# Sashes worn by Cbt Arms Snr NCO‘s



## Padraig OCinnead (24 Oct 2003)

I was on the phone a little while ago with a friend working in TO (during working hours of course) and we were talking about the subject and it‘s meaning.

He was asking if I knew the significance of it and the tassles. I told him that it was for carrying casualties off the battlefield till the 19th century. Was I wrong? The significance of the tassles evaded us. He also said that that he thought that there was only the red sashes but had recenlty seen a navy P.O. (what class I don‘t know) wearing a maroon coloured sash. Maybe he was rebadged. Can anyone provide info on this? Thanks in advance for any help.

VVV


----------



## mattoigta (24 Oct 2003)

The tassles were used back when the enlisted man had very little to no education. The number of tassles was the number of a platoon at full strength, so as the sergeant reviewed his men he‘d grab a tassle for each man he‘d pass, so by the end he‘d see how many men (if any) are missing.

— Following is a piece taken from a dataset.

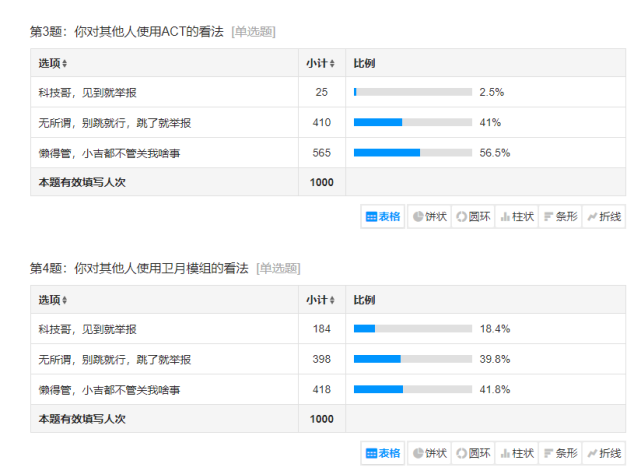
Task: Sort question 3 (第3题) by the 小计 column
Action: pos(320,64)
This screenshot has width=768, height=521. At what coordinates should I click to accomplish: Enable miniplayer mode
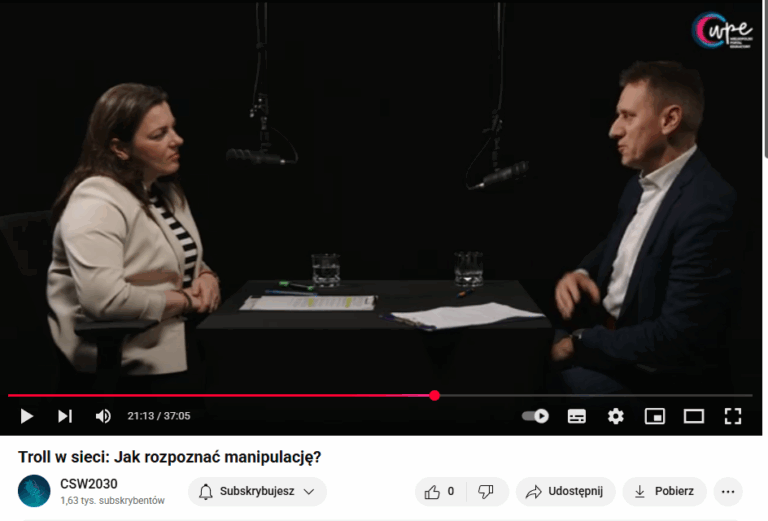coord(655,416)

this is what i learned through research but like any of us i could be wrong. let‘s hear em


----------



## Padraig OCinnead (25 Oct 2003)

Thanks Scarlino.


----------



## Art Johnson (25 Oct 2003)

While I have not heard of the practice of using the Tassles to determine the parade strength I have heard the story of the NCO tying a knot in one of the strands of the Tassle to keep track of the wounded. Neither story seems to be borne out by my research. The followiing quotes are from the book "Military Customs" by Major T.J. Edwards M.B.E. and published by Gale and Polden in 1954.

"The original purpose of the sash was for the carrying of a wounded officer off the field, to which end they were usually made of silk, being strong as well as light,"

Clifford Walton in his book "History of the British Army, 1600-1700" states that "The Sash was worn by all officers from the General down to the Sergeant, whether Horse, Foot or Dragoons."" He then goes on to describe the various materials used.

"Whatever freedom officers had in the seventeenth century in regard to the method of wearing the sash, a Clothing Regulation of 1747 directed that officers of the infantry should should wear it over the right shoulder, and those of the Cavalry over the left shoulder, and that N.C.O.s of both arms should wear it around the waist." Again there follows a description of the materials an colours and methods of wearing.

"The wearing of red sashes was in abeyance during WW II (1939-1945), but was reintroduced in May 1947, for officers and Warrant Officers Class I by Army Order 54 of 1947, and for Warrant Officers Class II and N.C.O.s down to the and including rank of Sergeant of the Foot Guards, Infantry of the Line (except Rifle regiments) and The Parachute Regiment in1948." All of this refers to the British Army but I suspect that the Canadian Army followed it closely as my unit was wearing  red sashes in 1948.

Aye Dileas

 http://dileas.mapleleafup.org/


----------